Many people have made the switch from CD to a flexible digital library and traded quality for the convenience of inferior formats like MP3. You don't have to. You can have that nice fat bitrate lossless CD quality with all the convenience of a 10000-track CD jukebox. But first you have to rip those CDs...

So you want get that music off CD into digital format. The plan is to only do this once. Ever. So the key question is:
"Do you want it fast or do you want it good?"
If you just want any old quality of rip, use iTunes, Windows Media Player, etc. If you have an expensive CD/DVD ROM drive, a shiny new CD and a bit of luck, it'll rip fine. The problem is, something like iTunes will just sprint through a CD regardless, and if it picks up any errors, well you might just hear them when you play it back. CDs aren't perfect and don't have the best built-in error checking, and it takes care or fancy hardware to reproduce them exactly.

If you want this to be the only time you ever rip this CD, ever, consider a slower error-checking rip. CDex is good, DBPowerAmp or acknowleged leader EAC are better. You're looking at 20 minutes a CD, but a good chance of perfect rips. EAC will do a couple of things to get good rips - read and re-read (extremely slowly if necessary) every bit of data on your CD, and then compare that to a crowd-sourced database to determine whether there are any errors on your copy of the CD.
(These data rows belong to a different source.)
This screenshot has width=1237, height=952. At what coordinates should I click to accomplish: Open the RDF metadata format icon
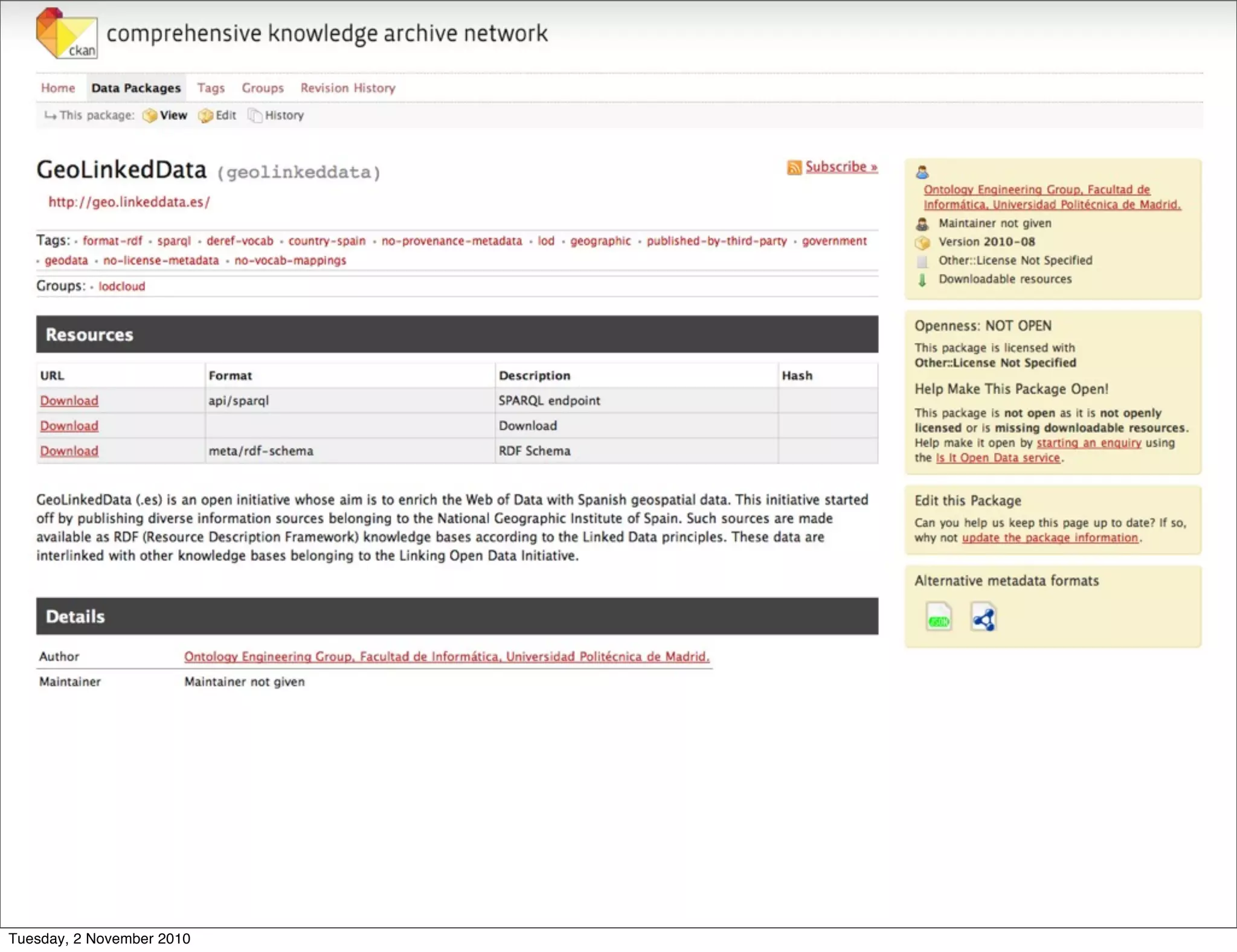983,617
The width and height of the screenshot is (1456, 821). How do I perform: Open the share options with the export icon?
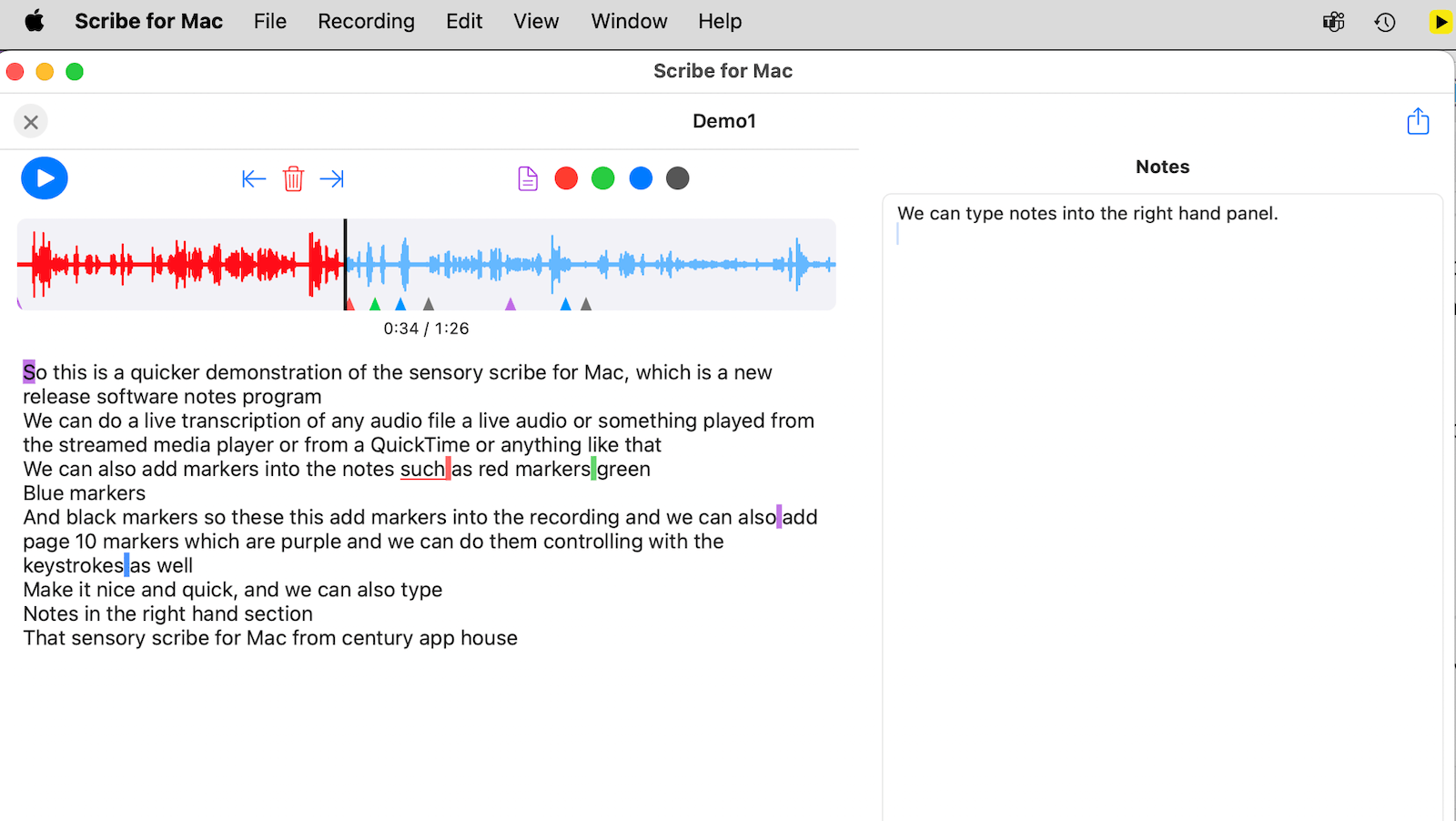(x=1417, y=120)
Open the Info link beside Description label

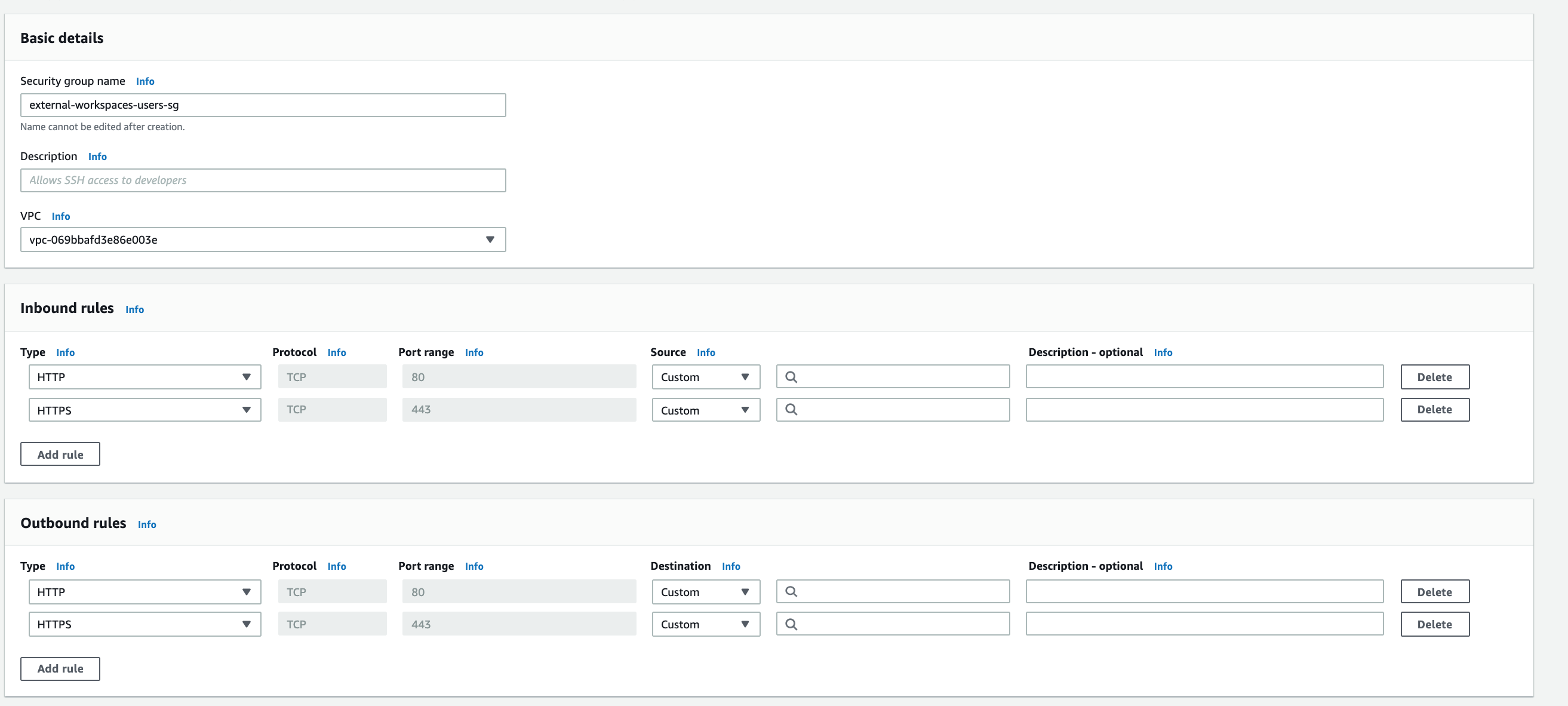coord(97,156)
So you have a CD/DVD-ROM drive and a stack of CDs just waiting to be ripped. If you have a laptop (or when you realise some CDs just won't work well on your current drive) you might also want to look at getting an external CD drive or getting that old tower out of storage instead of just relying on that one drive. For major bulk ripping sessions, start with a pile of CDs, set several drives going and burn through your collection.

So basically, you fire up your ripping software, feed it a CD, get it to pick up the tagging information, then start ripping and come back when its done. The best format for filenaming is a "Music\Artist\Album" folder structure, tracks named and numbered "01 - Track Name" for sorting.

If your library software needs a playlist for each album (most don't), make sure you spit out a ".m3u" file at this point.

Some rippers, such as EAC (think DBPowerAmp too) can grab the artwork as part of the tagging process, saving you some work later.